Intel Capital this year has already invested at least $117m in a total of 14 startups covering artificial intelligence, communications, manufacturing and healthcare technology. The deals were announced at Intel’s Global Summit and form part of a planned provision of $500m annually by Intel Capital. The unit provided a total of $391m to 89 companies in 2018, of which 38 were new investments and 51 were follow-on deals, and co-invested alongside 84 other CVCs in 63% of deals, compared with $690m in 42 new and 45 follow-on deals in 2017 with 51% of deals syndicated with other CVCs.
Brooks at his summit said the investments represent “areas that will become increasingly essential in coming years as the linchpins of a smarter more connected society”.

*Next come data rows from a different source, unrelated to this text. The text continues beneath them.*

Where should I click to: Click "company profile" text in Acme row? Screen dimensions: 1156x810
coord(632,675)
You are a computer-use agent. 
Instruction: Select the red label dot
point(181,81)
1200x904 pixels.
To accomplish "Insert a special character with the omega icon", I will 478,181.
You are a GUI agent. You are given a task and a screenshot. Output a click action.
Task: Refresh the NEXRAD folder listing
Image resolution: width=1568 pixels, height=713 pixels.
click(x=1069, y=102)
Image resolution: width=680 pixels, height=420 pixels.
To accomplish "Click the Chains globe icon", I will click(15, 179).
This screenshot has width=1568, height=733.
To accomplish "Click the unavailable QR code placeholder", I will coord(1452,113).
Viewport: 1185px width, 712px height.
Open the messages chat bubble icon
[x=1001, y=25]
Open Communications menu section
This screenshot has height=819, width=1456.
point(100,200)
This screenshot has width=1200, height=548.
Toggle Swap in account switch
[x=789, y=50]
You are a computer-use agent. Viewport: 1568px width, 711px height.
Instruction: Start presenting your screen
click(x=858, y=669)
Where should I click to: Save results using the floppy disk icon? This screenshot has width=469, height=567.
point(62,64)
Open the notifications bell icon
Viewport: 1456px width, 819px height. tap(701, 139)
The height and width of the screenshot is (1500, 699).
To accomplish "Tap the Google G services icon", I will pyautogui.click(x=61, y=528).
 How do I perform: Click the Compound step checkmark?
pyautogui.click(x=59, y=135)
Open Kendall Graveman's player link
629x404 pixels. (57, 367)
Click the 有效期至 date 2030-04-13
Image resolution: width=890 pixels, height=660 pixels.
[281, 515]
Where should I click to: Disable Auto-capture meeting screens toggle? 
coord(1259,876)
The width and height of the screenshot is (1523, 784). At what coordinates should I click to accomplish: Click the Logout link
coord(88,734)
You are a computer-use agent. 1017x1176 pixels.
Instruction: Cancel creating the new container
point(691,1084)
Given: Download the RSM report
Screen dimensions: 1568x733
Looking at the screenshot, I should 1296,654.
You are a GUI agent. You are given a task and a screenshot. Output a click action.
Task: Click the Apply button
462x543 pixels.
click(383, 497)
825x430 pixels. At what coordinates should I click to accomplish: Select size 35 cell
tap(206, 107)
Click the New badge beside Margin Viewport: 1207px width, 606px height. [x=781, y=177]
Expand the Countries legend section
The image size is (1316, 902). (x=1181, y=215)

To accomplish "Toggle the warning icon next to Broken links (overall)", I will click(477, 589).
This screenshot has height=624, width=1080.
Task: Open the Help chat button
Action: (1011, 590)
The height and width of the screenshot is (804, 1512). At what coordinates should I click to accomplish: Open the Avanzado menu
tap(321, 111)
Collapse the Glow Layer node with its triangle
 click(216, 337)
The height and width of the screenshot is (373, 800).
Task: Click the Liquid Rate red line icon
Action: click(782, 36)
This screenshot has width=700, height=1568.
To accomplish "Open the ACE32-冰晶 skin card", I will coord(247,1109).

The batch includes companies headquartered in Canada, Israel, the UK and the US, and the structure of the rounds represent the unit’s increasingly prevalent strategy of taking larger more strategic positions in portfolio companies. It was lead investor in 12 of the 14 deals.
The investments include AI system-on-chip technology provider Zhuhai Eeasy Technology, AI chipmaker Untether AI, e-commerce technology producer Cloudpick and SambaNova Systems, developer of a computing platform designed to provide the basis of data analytics and machine learning applications. Others included Edge computing software platform operator Pixeom, ethernet device maker Tibit Communications, 3D gaming platform Polystream, brand-focused networking platform Mighty Networks, healthcare analytics platform operator Medical Informactics, pathology technology provider Reveal Biosciences, enterprise AI technology producer Landing AI, engineering simulation software provider OnScale, semiconductor technology producer Qolibri and ProteanTecs, a developer of chip telemetry for electronic systems.
During the summit, the unit also announced an investment in HBCU.vc, a non-profit organisation that helps teach Hispanic students and students from historically black colleges and universities about VC and entrepreneurship. Intel and Intel Capital are partnering HBCU.vc to offer mentoring, training and real-world experience.
Brooks said: “Intel has driven disruption for the last 50 years, changing the way we live by making compute ubiquitous. Intel Capital is continuing that legacy of disruption with these investments.”
And he might have added, with a new generation of colleagues supported by plenty of retained institutional knowledge to support them.